Medical researchers have revealed that stimulation in an area of the brain engaged in stress increases the risk of stroke and heart disease.
The amygdala is one of the oldest regions of the brain in humans.
It is responsible for emotional reactions such as stress and fear.
The amygdala is responsible for the “fight-or-flight” response in situations of possible danger, harmful events or attack.
The study shows that stress results in high levels of activity in the amygdala, which can end in a heart attack or stroke.
Also, anxiety, stress disorder and depression increases amygdala activity and results in over-active bone marrow (the tissue in the bones that produces blood cells).
The biological explanation is that the amygdala sends signal to the bone marrow to make more white blood cells.
More white blood cell production causes inflammation of the arteries which leads to a higher chance of stokes and heart attacks.
Dr Ahmed Tawakol, first author of this study, said:
“Our results provide a unique insight into how stress may lead to cardiovascular disease.
This raises the possibility that reducing stress could produce benefits that extend beyond an improved sense of psychological wellbeing.
Eventually, chronic stress could be treated as an important risk factor for cardiovascular disease, which is routinely screened for and effectively managed like other major cardiovascular disease risk factors.”
The authors also point out that amygdala activity can be reduced by mindfulness-based meditation as these type of exercises could decrease the chance of strokes and heart attacks related to stress.
Dr Ilze Bot, a scientist of Leiden Academic Centre for Drug Research, said:
“In the past decade, more and more individuals experience psychosocial stress on a daily basis.

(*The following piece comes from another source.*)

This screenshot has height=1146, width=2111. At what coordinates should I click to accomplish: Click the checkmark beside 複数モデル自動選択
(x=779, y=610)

Heavy workloads, job insecurity, or living in poverty are circumstances that can result in chronically increased stress, which in turn can lead to chronic psychological disorders such as depression.
These clinical data establish a connection between stress and cardiovascular disease, thus identifying chronic stress as a true risk factor for acute cardiovascular syndromes, which could, given the increasing number of individuals with chronic stress, be included in risk assessments of cardiovascular disease in daily clinical practice.”
The study was published in The Lancet (Tawakol et al., 2017).